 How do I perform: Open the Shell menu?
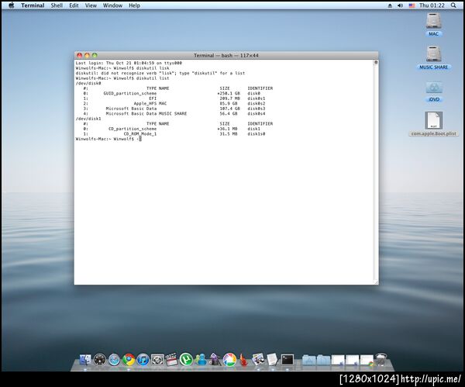tap(57, 5)
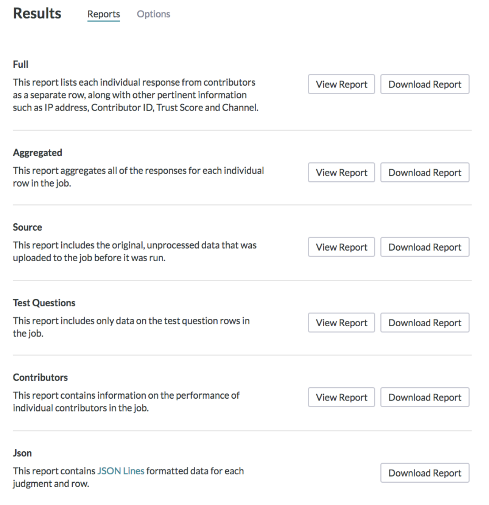Viewport: 489px width, 505px height.
Task: Switch to the Reports tab
Action: [x=103, y=14]
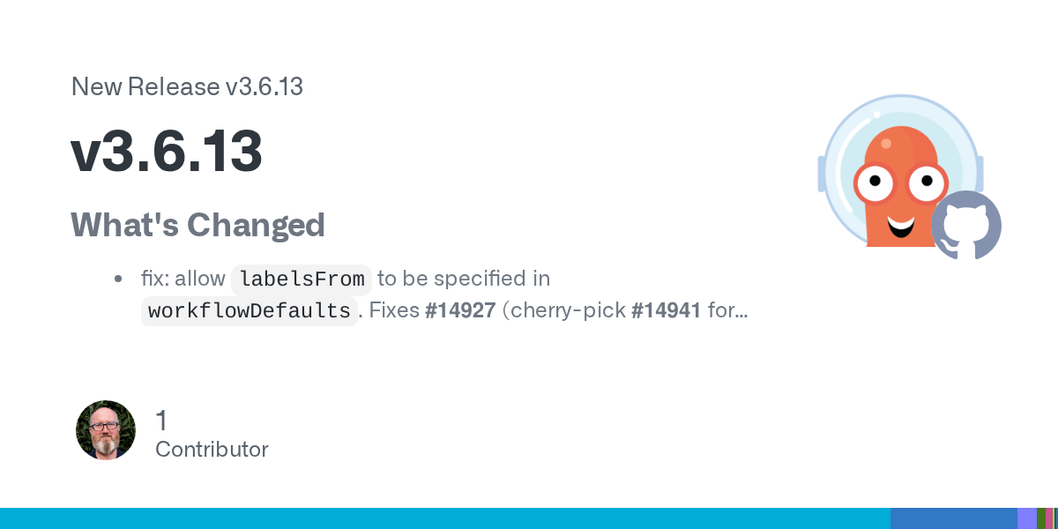Click the "to be specified in" changelog text
The height and width of the screenshot is (529, 1058).
point(464,279)
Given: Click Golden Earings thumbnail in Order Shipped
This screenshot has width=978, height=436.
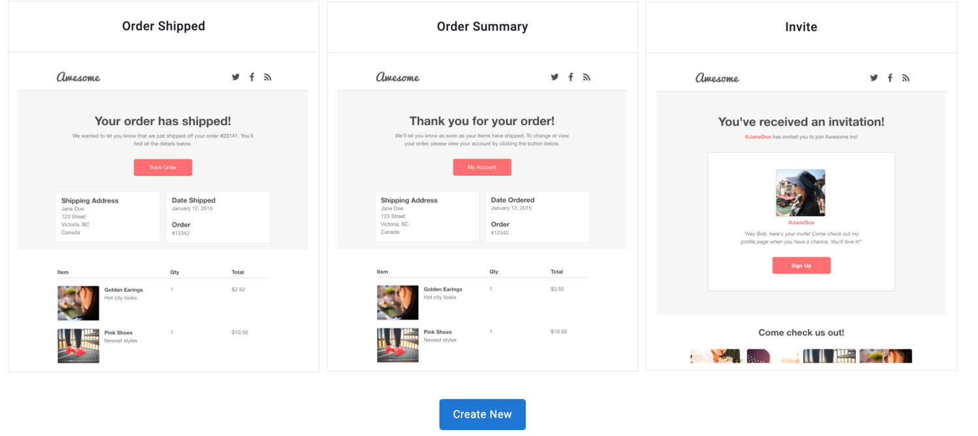Looking at the screenshot, I should coord(78,303).
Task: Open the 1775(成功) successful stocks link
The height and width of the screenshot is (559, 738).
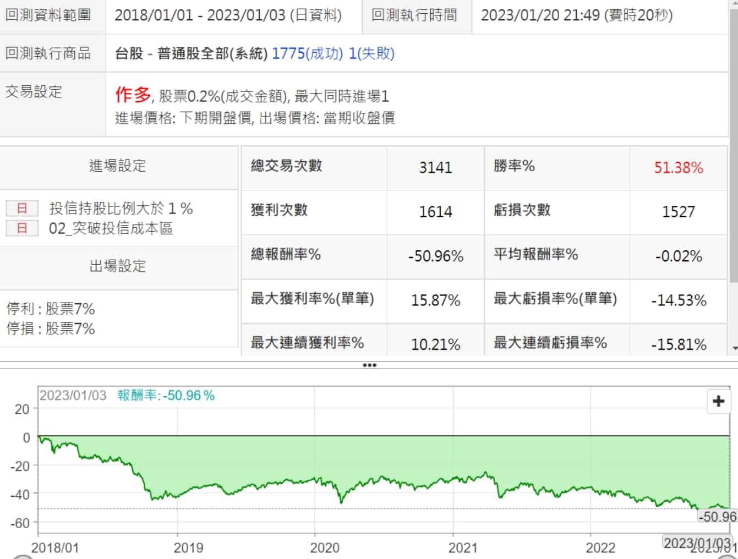Action: (307, 53)
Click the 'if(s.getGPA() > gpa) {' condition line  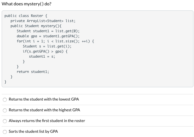(45, 51)
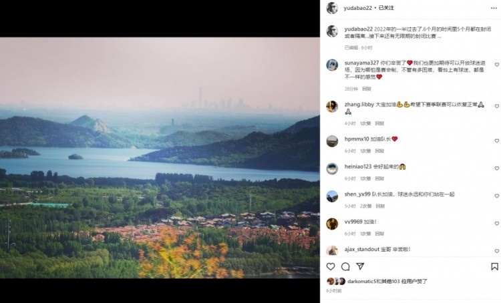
────────
[Assignment] Exact repeats of the lines from the first one in the data through the line containing "Given: Click Golden" make up the answer. Pictures do not.

[Response below]
 How do I perform: Open the Shell menu?
tap(57, 5)
Viewport: 489px width, 505px height.
Task: Switch to the Reports tab
Action: [x=103, y=14]
Click the "to be specified in" changelog text
The height and width of the screenshot is (529, 1058).
point(464,279)
Given: Click Golden Earings thumbnail in Order Shipped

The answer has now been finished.